According to a report from The Wall Street Journal, some Facebook staff are raising red flags on internal message boards and in other employee discussion groups about the propaganda, including sponsored posts from Chinese groups that purportedly show its Muslim ethnic minority Uyghurs prospering in China’s Xinjiang region.

The ads come as Beijing comes under intense criticism globally for mass internment and forced sterilizations campaigns toward its Uyghur population, which has led to claims of genocide.

Beijing has denied any human-rights violations in Xinjiang and says that its actions are necessary to quell terrorist threats in the region.

The advertisements and posts by the Chinese government and state media include videos of people in Xinjiang, including some children, saying on video that their lives have improved and attributing criticisms to Western efforts to destabilize China.

A Facebook rep told The Journal the sponsored posts don’t violate its policies and that the company is monitoring reports of the situation in Xinjiang “to help inform our approach and due diligence on this issue.”

Still, Facebook is mulling whether to act on its concerns, including by monitoring how international organizations like the United Nations will respond to the situation in Xinjiang, WSJ said, citing anonymous sources. Last week, the UN called on firms conducting Xinjiang-linked business to undertake “meaningful human rights due diligence” on their operations.

A Chinese government spokesperson did not respond to requests seeking comment, regarding its Facebook activity.

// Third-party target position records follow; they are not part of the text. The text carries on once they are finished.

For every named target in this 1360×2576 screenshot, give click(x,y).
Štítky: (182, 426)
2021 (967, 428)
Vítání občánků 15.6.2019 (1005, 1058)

Typically, Facebook takes down Beijing’s Xinjiang-related ads within a few days, if internal reviews show they are not properly labeled as pertaining to social and political issues. Advertisers are required, when taking out ads, to indicate in Facebook’s ad-purchasing interface when they cover such topics.

If those rules are followed, ads are then shown with the name of the group that paid for them. If not, users still see the ads without that information.

For Facebook, China is still a big client, even though the platform has been blocked in the country since 2009. Citing digital research analysis, The Journal said revenue from advertisers in China may exceed $5 billion a year. This would put China as Facebook’s largest revenue source after the US.

Moreover, China’s state-controlled media outlets run three of the world’s top 20 most-followed Facebook pages, according to online reference library DataReportal. Beijing’s international news channel, CGTN, has more than 115 million followers, which is the fourth-most in the world, 

Facebook, which doesn’t break out revenue by country, has long wrestled with the ethical and logistical issues that come with taking down posts or removing ads. Recently, the company has been criticized for removing some posts from former president Donald Trump.

In this case, introducing policies to tackle ads of posts from state-controlled media outlets would be tantamount to deciding what governments are allowed to broadcast on the platform.

“These ads provide a vehicle for Beijing’s propaganda,” a rep for New York-based human-rights group Avaaz told The Journal. “Even if the amounts aren’t huge, it’s a direct profit stream” for Facebook, he said. “That’s what’s particularly troubling.”

Facebook chief product officer Chris Cox responded earlier this year to an employee post in the social-media giant’s internal group for Muslim staff, called Muslim@, that pointed out that the US government had declared Beijing’s treatment of Uyghurs a genocide, and that rival Twitter had taken action against the account of China’s US Embassy for a tweet about Uyghurs that violated its policies, The Journal said.

“It’s time our platform takes action to fight misinformation on the Uighur genocide,” the employee wrote in the post, which they described as a “plea to our leadership.”

Cox reportedly replied: “Thanks for looping me in. This is incredibly serious. Let me check with our integrity teams for a status update and circle back personally or with the right POC [point of contact].”